▸ RECORDS SHOWN
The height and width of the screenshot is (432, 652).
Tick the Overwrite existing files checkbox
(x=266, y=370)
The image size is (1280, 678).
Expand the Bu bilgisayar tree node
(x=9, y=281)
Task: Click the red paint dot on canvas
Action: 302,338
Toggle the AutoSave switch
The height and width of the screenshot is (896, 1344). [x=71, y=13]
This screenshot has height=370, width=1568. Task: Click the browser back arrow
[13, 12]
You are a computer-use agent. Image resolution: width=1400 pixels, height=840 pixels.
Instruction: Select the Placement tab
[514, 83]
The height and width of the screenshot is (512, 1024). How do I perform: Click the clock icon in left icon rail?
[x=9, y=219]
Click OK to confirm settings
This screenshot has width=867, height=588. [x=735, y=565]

▸ EXERCISE DIRECTIONS
Copy exactly the lines that begin with the one containing "The image size is (1280, 678)." and continue to the end of the records, both included, and nothing more.

▸ EXERCISE ANSWER
The image size is (1280, 678).
Expand the Bu bilgisayar tree node
(x=9, y=281)
Task: Click the red paint dot on canvas
Action: 302,338
Toggle the AutoSave switch
The height and width of the screenshot is (896, 1344). [x=71, y=13]
This screenshot has height=370, width=1568. Task: Click the browser back arrow
[13, 12]
You are a computer-use agent. Image resolution: width=1400 pixels, height=840 pixels.
Instruction: Select the Placement tab
[514, 83]
The height and width of the screenshot is (512, 1024). How do I perform: Click the clock icon in left icon rail?
[x=9, y=219]
Click OK to confirm settings
This screenshot has width=867, height=588. [x=735, y=565]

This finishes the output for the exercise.